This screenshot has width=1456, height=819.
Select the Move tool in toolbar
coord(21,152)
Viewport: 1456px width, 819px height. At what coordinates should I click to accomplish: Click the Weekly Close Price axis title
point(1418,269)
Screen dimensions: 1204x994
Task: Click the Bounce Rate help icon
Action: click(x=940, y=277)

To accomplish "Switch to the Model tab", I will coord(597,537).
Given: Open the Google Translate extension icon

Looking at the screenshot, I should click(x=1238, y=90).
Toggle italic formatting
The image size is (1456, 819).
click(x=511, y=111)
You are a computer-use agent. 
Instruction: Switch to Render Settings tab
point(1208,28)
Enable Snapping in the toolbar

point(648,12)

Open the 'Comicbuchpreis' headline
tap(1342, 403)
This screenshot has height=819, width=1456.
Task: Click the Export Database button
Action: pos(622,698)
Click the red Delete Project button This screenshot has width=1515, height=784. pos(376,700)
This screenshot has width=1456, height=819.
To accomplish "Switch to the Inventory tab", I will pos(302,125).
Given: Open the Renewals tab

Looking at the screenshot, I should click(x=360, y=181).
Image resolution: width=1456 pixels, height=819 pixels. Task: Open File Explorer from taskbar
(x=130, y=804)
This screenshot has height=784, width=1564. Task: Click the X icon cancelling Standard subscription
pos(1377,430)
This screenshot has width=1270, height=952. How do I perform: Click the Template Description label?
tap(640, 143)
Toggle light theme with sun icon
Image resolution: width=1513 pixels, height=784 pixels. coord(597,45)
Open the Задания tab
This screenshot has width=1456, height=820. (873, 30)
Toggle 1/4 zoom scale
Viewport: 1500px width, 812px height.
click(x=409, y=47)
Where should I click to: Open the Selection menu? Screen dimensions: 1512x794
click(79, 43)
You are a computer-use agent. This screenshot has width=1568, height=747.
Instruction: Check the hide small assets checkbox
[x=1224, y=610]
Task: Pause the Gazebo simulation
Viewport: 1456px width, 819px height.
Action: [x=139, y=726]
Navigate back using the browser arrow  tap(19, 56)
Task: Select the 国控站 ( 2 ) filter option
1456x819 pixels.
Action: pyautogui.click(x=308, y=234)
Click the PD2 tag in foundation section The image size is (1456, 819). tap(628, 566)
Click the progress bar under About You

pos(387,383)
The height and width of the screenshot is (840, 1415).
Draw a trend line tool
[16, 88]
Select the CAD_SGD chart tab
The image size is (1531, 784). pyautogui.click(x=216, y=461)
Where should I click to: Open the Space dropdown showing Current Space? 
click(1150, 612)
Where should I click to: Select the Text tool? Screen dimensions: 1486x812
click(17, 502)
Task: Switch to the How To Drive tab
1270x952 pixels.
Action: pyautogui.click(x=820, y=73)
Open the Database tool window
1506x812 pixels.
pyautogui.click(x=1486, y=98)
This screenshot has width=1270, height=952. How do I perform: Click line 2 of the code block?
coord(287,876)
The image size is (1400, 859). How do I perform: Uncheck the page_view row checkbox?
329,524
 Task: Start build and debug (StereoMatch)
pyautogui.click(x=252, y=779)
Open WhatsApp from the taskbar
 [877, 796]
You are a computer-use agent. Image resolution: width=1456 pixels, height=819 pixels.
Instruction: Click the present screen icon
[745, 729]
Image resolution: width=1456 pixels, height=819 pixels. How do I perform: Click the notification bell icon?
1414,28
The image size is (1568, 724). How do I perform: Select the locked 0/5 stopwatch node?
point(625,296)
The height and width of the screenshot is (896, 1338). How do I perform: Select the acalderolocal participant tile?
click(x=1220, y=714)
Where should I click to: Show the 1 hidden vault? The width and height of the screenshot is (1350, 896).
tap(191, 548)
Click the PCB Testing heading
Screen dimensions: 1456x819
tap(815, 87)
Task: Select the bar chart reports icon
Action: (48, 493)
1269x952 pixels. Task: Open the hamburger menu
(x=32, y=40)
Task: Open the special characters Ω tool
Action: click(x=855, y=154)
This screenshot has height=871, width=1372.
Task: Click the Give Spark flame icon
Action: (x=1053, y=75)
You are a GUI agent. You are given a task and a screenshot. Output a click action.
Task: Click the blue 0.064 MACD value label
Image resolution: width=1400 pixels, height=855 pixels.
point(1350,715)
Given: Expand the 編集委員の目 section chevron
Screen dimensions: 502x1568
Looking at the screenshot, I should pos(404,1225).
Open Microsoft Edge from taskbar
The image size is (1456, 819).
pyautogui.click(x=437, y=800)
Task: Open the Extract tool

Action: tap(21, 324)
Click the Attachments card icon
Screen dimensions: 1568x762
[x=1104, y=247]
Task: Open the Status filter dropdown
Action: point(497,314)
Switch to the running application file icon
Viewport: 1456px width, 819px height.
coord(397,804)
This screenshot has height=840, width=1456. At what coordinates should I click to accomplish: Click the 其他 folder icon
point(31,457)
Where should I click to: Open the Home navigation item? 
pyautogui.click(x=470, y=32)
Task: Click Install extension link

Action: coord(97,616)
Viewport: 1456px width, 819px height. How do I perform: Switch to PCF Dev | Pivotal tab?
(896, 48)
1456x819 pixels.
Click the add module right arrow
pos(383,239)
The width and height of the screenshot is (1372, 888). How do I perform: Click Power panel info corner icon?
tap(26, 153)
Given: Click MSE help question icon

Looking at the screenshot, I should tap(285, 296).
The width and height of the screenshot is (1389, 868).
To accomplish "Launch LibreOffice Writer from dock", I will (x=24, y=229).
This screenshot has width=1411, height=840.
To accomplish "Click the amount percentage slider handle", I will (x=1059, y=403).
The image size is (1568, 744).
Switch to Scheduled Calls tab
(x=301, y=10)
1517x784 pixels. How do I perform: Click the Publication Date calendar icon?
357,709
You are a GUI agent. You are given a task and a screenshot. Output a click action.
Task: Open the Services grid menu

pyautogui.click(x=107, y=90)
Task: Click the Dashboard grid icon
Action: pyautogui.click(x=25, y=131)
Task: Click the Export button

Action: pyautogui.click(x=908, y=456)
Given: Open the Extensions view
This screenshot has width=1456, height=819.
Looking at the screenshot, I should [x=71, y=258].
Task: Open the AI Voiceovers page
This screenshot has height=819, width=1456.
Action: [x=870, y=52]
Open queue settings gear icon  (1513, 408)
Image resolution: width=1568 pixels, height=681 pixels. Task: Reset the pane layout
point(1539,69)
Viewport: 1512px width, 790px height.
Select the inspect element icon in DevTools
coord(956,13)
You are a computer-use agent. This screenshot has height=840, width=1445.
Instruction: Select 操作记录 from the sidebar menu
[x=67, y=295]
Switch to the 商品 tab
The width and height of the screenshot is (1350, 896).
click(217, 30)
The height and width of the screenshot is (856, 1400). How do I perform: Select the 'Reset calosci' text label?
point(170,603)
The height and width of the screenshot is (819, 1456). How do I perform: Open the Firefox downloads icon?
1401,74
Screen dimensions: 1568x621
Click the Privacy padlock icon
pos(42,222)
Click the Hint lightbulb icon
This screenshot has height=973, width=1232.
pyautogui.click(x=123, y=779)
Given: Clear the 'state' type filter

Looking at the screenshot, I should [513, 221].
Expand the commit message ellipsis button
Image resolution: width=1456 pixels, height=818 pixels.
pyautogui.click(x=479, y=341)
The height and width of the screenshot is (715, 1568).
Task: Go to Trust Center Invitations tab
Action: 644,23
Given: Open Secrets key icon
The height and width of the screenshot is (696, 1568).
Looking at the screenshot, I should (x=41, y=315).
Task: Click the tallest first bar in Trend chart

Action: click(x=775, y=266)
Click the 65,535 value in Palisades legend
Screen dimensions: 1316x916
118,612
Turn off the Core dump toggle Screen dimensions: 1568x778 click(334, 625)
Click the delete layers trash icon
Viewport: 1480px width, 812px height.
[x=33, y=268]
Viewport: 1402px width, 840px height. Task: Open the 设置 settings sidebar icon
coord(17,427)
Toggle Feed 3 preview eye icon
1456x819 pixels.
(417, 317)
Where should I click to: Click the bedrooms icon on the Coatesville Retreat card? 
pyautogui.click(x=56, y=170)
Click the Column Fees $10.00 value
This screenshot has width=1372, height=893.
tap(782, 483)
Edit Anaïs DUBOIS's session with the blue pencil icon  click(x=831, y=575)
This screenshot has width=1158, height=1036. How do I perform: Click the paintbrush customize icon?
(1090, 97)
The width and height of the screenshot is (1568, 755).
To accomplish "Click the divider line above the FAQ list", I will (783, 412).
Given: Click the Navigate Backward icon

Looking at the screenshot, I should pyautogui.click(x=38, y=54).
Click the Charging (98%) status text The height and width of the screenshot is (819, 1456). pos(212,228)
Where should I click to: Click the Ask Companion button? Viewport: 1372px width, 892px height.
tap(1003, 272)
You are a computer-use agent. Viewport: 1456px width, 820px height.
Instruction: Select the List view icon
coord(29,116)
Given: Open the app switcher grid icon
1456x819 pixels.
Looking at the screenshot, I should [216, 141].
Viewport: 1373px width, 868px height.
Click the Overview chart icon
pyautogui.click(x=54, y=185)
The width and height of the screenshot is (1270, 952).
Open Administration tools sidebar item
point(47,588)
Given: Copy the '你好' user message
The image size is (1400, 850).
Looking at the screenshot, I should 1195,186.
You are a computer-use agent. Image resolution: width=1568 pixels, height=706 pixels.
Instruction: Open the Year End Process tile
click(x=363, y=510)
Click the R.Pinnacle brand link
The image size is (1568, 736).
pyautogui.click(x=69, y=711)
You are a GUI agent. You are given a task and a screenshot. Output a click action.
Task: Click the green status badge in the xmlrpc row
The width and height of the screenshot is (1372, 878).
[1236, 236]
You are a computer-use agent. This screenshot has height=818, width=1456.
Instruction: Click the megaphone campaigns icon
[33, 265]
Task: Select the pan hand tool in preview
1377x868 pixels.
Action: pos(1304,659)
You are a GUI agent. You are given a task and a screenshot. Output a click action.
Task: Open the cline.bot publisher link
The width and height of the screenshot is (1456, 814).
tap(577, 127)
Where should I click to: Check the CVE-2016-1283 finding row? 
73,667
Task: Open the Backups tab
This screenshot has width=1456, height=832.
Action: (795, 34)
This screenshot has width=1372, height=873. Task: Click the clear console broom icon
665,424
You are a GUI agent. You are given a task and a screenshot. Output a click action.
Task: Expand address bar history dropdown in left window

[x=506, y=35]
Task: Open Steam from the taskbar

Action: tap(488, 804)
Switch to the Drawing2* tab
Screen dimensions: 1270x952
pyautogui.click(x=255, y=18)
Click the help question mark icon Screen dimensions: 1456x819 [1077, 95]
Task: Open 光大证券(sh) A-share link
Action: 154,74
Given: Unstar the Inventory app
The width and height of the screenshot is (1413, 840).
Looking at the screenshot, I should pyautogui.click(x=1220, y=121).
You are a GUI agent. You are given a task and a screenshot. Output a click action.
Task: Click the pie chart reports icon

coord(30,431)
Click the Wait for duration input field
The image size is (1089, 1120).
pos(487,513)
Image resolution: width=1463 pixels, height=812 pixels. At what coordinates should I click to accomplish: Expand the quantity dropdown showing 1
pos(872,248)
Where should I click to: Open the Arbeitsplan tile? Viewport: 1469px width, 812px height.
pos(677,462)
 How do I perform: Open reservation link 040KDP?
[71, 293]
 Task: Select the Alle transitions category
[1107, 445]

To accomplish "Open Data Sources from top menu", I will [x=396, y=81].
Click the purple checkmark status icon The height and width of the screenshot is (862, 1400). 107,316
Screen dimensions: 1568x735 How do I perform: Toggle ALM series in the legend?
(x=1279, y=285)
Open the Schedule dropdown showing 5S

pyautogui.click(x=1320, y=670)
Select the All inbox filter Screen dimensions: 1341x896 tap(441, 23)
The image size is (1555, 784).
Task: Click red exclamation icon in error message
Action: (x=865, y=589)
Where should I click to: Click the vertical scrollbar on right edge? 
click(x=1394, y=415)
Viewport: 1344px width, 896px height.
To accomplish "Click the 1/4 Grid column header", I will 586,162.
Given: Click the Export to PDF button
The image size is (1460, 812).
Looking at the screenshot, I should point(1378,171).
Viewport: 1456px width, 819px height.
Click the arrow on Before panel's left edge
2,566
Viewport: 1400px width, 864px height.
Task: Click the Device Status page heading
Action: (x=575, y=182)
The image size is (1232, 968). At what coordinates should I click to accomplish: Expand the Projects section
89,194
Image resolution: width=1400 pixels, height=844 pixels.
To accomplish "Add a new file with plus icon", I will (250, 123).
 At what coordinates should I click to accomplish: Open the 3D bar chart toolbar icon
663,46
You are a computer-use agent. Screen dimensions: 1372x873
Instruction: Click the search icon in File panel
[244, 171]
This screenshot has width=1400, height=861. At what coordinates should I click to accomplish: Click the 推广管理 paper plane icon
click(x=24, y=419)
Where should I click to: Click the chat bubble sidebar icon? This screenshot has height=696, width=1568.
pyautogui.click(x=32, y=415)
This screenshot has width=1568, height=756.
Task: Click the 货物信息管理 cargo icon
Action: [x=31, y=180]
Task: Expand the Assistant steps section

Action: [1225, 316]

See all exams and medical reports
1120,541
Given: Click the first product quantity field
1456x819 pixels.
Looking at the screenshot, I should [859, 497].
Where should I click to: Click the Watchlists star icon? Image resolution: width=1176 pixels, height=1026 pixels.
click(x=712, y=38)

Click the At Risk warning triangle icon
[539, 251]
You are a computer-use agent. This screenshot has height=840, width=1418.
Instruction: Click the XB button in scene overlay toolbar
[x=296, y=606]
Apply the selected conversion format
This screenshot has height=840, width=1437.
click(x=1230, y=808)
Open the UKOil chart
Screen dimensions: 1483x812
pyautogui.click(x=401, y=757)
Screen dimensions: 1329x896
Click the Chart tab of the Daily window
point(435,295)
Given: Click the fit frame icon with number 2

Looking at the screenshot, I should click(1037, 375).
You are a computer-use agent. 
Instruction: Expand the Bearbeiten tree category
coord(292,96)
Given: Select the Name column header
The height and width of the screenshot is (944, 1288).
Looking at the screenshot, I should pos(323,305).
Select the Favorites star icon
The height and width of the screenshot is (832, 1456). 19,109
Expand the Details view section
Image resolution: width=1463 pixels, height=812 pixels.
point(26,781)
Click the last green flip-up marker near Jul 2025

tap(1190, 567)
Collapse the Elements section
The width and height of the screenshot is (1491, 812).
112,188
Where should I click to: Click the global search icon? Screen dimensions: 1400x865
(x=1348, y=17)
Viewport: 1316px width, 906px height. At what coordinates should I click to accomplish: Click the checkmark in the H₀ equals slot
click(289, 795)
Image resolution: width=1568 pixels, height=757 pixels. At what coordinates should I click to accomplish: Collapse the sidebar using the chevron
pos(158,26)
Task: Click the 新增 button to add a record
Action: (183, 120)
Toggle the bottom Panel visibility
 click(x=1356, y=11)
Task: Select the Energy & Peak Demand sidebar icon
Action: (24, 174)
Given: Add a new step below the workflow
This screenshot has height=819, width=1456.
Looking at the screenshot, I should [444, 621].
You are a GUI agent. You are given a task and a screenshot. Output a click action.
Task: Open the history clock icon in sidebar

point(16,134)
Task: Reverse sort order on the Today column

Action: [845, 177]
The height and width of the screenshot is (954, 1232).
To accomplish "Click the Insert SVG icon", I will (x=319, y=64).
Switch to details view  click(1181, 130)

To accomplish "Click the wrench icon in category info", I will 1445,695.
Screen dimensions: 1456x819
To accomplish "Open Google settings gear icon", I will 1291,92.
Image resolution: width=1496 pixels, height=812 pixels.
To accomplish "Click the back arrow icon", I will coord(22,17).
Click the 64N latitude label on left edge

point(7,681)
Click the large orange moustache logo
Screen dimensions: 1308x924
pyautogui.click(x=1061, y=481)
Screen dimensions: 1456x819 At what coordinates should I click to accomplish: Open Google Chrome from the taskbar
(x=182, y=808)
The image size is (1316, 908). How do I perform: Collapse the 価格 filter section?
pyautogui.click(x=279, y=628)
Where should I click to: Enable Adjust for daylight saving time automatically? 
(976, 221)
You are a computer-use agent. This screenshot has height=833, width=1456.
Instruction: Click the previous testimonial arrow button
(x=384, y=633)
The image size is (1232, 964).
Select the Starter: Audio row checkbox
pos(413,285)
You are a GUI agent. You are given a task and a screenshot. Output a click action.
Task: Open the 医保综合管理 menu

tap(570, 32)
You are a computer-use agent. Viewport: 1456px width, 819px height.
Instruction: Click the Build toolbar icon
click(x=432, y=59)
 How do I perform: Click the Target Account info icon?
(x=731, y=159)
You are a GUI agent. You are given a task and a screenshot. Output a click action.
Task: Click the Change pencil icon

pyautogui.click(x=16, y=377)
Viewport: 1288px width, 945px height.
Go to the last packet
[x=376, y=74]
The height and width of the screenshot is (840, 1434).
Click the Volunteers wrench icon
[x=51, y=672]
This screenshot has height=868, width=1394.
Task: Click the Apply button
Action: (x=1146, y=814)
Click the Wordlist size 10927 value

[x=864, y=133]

########

**Task description:** Check each line above for the string "blue" and copy those that have it.

**Answer box:**
Task: Click the blue 0.064 MACD value label
Edit Anaïs DUBOIS's session with the blue pencil icon  click(x=831, y=575)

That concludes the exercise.